WORK INSTRUCTIONS → Two lines below mark the span: the one containing "This screenshot has height=405, width=720." and the one containing "Task: Select the red CODE legend label". Set down both, plus every line between, exactly as they stand, and nothing else.

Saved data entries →
····················

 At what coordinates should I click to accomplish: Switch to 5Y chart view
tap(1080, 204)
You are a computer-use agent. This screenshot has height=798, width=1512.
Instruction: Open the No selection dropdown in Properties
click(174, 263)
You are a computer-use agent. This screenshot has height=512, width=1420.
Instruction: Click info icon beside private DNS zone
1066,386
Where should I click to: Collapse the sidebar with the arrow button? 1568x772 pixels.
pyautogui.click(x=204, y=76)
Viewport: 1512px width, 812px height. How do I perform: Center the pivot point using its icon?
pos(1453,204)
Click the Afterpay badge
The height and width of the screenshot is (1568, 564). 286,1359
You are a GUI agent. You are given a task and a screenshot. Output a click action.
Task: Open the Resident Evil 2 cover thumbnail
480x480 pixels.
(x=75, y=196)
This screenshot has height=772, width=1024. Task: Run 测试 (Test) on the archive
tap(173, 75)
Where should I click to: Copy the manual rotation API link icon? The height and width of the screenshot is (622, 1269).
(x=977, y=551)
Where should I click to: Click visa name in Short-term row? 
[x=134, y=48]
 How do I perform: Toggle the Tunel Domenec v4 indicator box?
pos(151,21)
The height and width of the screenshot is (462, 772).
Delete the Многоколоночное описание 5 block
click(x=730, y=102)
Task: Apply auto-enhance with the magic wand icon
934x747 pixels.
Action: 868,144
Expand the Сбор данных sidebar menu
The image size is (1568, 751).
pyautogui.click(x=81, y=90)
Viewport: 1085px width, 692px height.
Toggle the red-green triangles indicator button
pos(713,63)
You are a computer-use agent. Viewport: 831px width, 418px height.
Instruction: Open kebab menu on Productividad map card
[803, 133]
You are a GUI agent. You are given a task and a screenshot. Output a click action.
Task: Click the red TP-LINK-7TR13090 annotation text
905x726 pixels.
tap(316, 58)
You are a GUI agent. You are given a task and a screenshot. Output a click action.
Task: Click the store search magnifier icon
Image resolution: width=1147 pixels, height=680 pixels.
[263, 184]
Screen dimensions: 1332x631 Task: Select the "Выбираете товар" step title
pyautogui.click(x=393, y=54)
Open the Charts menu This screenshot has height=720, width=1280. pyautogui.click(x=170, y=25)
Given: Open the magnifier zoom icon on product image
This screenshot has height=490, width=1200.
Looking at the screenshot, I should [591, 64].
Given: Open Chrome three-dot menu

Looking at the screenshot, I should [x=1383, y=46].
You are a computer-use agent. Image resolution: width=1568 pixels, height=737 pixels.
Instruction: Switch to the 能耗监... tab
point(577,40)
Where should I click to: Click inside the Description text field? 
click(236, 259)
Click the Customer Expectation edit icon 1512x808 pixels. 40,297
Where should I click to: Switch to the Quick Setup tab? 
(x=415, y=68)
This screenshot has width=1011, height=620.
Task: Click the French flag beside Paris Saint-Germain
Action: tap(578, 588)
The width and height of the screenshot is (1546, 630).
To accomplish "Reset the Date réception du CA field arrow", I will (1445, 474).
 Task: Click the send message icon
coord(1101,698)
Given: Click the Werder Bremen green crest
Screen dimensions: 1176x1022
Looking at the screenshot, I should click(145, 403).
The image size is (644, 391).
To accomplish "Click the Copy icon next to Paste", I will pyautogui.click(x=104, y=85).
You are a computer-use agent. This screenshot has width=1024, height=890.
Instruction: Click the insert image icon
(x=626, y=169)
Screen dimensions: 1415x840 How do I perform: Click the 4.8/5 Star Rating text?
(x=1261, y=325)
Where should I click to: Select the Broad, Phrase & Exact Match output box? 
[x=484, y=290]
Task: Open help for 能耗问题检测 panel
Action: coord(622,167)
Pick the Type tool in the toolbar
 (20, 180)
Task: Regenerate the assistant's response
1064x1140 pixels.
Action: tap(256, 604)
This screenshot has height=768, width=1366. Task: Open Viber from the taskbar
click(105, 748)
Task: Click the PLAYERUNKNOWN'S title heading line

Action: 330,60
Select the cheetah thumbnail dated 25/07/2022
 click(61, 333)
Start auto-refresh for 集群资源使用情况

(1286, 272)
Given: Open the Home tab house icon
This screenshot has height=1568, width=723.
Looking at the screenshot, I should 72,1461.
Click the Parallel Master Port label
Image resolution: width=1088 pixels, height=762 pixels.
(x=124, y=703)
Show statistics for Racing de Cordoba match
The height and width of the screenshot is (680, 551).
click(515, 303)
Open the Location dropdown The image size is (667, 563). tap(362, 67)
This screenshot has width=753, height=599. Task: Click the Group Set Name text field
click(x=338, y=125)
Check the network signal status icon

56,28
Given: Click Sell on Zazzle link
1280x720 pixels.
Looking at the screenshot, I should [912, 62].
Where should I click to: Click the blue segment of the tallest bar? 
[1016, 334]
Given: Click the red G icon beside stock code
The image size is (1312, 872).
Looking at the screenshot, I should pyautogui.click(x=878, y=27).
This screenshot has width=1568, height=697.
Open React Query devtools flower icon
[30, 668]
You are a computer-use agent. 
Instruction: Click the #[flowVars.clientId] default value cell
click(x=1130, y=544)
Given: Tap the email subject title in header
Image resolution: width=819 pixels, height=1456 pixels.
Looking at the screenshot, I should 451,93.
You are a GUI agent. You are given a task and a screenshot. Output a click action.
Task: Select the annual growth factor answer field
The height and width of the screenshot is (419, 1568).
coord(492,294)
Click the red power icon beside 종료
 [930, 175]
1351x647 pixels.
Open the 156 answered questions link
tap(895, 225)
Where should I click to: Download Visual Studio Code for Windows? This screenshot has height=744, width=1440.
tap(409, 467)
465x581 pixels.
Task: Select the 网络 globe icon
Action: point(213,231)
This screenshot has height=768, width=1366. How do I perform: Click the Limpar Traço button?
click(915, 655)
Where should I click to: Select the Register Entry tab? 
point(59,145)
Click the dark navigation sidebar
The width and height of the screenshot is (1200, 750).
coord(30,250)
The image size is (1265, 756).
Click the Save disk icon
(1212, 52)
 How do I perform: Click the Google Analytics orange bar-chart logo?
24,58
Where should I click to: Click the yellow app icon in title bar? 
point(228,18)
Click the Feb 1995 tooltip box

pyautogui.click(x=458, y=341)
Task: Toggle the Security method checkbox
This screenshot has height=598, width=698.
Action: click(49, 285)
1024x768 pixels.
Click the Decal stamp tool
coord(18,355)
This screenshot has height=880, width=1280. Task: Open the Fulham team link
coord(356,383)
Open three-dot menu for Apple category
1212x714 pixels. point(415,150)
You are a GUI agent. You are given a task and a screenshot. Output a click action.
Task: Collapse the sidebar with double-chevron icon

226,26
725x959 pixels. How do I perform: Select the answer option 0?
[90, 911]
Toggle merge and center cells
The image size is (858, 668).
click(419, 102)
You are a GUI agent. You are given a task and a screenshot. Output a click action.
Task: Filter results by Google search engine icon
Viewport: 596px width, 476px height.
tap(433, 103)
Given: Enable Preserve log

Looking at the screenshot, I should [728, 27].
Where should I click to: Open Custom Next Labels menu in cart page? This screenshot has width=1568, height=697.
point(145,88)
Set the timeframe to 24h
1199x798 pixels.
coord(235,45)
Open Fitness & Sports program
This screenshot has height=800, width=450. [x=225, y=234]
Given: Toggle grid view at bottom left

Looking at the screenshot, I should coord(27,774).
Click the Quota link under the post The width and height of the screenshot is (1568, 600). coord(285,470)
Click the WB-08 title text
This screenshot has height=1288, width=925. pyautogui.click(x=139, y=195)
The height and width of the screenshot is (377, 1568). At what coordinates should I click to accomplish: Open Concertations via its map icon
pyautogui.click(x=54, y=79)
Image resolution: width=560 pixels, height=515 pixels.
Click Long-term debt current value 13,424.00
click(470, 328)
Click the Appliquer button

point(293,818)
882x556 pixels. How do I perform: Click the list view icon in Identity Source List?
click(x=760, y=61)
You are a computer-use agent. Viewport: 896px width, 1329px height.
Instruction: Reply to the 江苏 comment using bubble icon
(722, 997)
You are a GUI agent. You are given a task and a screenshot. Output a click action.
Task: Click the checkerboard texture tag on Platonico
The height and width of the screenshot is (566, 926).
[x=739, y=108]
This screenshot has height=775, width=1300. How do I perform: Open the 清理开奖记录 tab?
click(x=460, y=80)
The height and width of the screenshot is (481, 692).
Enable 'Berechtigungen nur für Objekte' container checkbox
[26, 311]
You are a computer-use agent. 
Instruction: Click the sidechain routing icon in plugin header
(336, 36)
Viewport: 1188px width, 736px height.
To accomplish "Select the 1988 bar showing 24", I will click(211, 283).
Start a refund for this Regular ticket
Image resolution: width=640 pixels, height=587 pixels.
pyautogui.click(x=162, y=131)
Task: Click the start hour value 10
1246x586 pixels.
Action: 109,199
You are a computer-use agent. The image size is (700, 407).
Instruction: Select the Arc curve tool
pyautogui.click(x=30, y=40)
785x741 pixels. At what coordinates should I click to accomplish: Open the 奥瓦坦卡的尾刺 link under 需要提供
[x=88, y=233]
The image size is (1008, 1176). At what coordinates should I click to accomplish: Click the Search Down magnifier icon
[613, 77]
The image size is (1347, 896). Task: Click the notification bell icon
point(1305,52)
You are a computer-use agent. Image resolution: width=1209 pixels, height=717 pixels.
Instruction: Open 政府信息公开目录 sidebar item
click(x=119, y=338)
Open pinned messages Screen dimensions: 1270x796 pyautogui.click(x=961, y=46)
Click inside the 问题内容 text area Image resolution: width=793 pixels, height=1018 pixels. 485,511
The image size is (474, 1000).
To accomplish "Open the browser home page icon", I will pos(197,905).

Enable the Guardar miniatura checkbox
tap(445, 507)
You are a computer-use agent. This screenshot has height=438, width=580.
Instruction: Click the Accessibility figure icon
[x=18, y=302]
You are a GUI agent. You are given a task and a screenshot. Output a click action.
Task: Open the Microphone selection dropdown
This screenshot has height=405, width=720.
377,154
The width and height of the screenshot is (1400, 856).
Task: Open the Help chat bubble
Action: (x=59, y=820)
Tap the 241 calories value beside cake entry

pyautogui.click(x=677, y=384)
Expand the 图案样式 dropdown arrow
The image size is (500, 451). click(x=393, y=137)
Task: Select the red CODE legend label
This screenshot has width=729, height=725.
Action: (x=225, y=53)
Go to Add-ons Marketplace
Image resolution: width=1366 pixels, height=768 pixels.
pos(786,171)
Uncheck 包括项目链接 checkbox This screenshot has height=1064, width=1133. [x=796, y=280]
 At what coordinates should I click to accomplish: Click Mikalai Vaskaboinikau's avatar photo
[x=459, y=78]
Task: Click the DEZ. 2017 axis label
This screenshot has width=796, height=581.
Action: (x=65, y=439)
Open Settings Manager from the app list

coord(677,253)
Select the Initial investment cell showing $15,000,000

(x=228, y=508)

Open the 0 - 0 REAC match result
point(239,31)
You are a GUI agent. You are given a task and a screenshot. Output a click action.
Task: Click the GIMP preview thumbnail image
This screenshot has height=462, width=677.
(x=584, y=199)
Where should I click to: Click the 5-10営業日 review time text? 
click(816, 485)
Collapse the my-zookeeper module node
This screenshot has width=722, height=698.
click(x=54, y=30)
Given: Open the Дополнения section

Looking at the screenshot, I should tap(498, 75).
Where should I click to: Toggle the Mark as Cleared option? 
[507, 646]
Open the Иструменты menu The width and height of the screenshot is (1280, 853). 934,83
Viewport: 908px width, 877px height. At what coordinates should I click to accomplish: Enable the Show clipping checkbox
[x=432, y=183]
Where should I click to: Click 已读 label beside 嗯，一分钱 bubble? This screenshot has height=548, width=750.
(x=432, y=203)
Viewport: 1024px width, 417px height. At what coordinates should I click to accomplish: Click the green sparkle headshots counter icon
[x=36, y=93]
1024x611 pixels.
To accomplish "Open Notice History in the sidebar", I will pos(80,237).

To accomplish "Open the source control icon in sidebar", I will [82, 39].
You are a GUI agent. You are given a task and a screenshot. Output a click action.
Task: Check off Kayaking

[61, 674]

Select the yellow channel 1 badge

····················

WRITTEN SOLUTION →
This screenshot has height=405, width=720.
377,154
The width and height of the screenshot is (1400, 856).
Task: Open the Help chat bubble
Action: (x=59, y=820)
Tap the 241 calories value beside cake entry

pyautogui.click(x=677, y=384)
Expand the 图案样式 dropdown arrow
The image size is (500, 451). click(x=393, y=137)
Task: Select the red CODE legend label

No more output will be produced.